- Written by: Andrew Morgan
- Directed by: Andrew Morgan
- Presented by: Ari Wallach
- Starring: Ari Wallach
- Music by: Duncan Blickenstaff
- Country of origin: United States
- Original language: English
- No. of seasons: 1
- No. of episodes: 6

Production
- Executive producers: Peter Nelson Jason Shrier Drake Kathryn Murdoch Wendy Schmidt Ari Wallach
- Production company: Futurific Studios

Original release
- Network: PBS
- Release: April 3, 2024

= A Brief History of the Future (TV series) =

A Brief History of the Future is a 2024 six-part documentary series produced by PBS that explores potential futures for humanity, hosted by futurist Ari Wallach.

==Synopsis==
The series takes viewers on a global journey to meet with scientists, entrepreneurs, and visionaries who are shaping the world of tomorrow.

==Production==
A Brief History of the Future was written and directed by Andrew Morgan and produced by Zach Morgan of UNTOLD. The series was executive produced by Kathryn Murdoch, Ari Wallach, Wendy Schmidt, and Canadian musician Drake's DreamCrew.

It was produced at Futurific Studios, co-founded by Murdoch and Wallach in 2023. The studio is intended to be a place for creatives to work on ideas relating to "protopia", a word coined by Wired co-founder Kevin Kelly, meaning "a state that is better today than yesterday". It implies practical solutions to big global challenges, rather than just presenting dystopian narratives.
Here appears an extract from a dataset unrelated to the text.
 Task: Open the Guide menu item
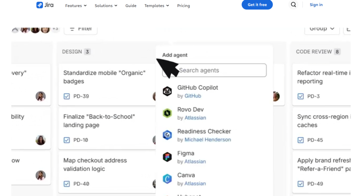click(131, 6)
It is a documentary series comprising six episodes. Theme music is by Grimes who is also interviewed in one of the episodes.

==Release==
The series premiered on Tuesday, April 2, 2024, at a private screening in Museum of Modern Art in the New York City.

The first episode of the series aired on Wednesday, April 3, 2024, on PBS in the United States.

== Reception ==
The show opened to generally positive reviews. Devin Coldewey of TechCrunch praised it for its positive commentary, "From mushroom leather to ocean cleanup to death doulas, Wallach finds people who see the same scary future we do but are choosing to do something about it, even if that thing seems hopelessly small or naïve."

== Legacy ==
The show also produced additional content while filming the show to be used for educational purposes in the classrooms, called "Futures Literacy", and available on PBS Learning Media.